WHAT TO DO:
In the listing below, repeat exactly every line from the first through the line containing "This screenshot has height=466, width=436.", with nothing else.
--- GIVEN DATA Enclosed Below ---
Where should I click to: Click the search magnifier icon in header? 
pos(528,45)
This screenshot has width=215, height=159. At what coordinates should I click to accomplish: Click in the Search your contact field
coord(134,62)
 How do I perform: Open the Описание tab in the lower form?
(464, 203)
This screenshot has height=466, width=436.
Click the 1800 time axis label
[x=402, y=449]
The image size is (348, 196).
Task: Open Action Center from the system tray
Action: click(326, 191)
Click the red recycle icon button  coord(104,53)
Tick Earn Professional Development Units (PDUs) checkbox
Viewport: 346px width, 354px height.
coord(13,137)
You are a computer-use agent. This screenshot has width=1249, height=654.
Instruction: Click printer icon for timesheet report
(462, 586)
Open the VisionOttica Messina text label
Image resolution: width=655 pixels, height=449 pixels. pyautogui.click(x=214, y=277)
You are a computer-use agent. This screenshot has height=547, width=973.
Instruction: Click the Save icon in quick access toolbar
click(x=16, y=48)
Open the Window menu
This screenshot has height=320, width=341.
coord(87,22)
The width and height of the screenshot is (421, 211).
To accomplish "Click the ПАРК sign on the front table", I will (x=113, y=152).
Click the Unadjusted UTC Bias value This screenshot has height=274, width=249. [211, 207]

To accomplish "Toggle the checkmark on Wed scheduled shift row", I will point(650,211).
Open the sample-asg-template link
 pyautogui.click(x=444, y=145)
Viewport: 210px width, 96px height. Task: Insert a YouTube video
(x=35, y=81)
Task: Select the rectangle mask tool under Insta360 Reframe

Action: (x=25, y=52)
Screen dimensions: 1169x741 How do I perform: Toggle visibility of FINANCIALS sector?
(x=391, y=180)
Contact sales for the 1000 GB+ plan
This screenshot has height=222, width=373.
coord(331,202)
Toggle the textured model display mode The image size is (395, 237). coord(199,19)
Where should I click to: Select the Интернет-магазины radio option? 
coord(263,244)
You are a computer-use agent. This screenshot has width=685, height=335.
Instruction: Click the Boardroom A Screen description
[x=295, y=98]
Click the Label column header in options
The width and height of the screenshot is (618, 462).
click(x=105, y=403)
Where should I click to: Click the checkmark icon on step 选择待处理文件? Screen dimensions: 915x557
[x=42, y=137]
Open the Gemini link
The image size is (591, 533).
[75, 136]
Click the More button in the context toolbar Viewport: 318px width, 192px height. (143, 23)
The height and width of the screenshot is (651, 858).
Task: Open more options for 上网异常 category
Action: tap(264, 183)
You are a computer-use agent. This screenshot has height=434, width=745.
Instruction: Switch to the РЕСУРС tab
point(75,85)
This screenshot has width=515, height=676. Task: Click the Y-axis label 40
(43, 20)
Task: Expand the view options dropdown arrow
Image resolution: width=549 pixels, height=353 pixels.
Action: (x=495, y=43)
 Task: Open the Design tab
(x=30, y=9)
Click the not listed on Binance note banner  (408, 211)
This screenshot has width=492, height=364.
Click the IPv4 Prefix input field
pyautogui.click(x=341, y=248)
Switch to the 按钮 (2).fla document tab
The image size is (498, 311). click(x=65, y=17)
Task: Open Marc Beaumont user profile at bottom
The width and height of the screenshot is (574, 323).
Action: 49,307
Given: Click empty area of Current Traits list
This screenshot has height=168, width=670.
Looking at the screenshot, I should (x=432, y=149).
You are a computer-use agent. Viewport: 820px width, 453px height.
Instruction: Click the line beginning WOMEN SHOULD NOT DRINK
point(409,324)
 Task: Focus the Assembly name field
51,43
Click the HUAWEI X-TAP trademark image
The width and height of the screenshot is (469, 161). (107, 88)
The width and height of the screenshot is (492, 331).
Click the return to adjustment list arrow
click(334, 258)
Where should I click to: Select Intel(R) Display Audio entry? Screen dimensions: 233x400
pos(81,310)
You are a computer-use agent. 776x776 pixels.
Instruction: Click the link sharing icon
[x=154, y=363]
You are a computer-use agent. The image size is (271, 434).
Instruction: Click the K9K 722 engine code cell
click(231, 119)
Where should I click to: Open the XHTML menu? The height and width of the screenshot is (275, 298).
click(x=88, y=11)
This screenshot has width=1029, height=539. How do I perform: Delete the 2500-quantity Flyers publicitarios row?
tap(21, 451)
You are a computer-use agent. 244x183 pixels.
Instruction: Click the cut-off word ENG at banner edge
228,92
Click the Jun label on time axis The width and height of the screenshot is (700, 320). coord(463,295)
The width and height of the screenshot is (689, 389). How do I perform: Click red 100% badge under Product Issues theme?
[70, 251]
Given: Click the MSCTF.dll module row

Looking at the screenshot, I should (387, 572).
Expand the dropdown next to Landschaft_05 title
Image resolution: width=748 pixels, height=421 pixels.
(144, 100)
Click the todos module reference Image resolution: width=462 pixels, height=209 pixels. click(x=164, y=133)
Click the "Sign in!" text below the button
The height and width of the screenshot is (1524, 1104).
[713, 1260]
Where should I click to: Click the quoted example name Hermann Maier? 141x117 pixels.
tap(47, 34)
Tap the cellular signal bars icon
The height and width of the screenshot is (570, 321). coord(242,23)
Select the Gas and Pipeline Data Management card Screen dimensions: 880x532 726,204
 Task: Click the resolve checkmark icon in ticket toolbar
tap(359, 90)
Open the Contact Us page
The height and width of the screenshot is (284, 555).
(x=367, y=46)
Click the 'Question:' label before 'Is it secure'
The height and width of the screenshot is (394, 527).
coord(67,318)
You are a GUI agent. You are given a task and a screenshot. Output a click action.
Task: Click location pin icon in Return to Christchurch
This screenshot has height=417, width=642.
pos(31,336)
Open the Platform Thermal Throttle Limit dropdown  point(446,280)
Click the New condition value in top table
--- End of Enclosed GIVEN DATA ---
RESPONSE TO THIS EXERCISE:
Where should I click to: Click the search magnifier icon in header? 
pos(528,45)
This screenshot has width=215, height=159. At what coordinates should I click to accomplish: Click in the Search your contact field
coord(134,62)
 How do I perform: Open the Описание tab in the lower form?
(464, 203)
This screenshot has height=466, width=436.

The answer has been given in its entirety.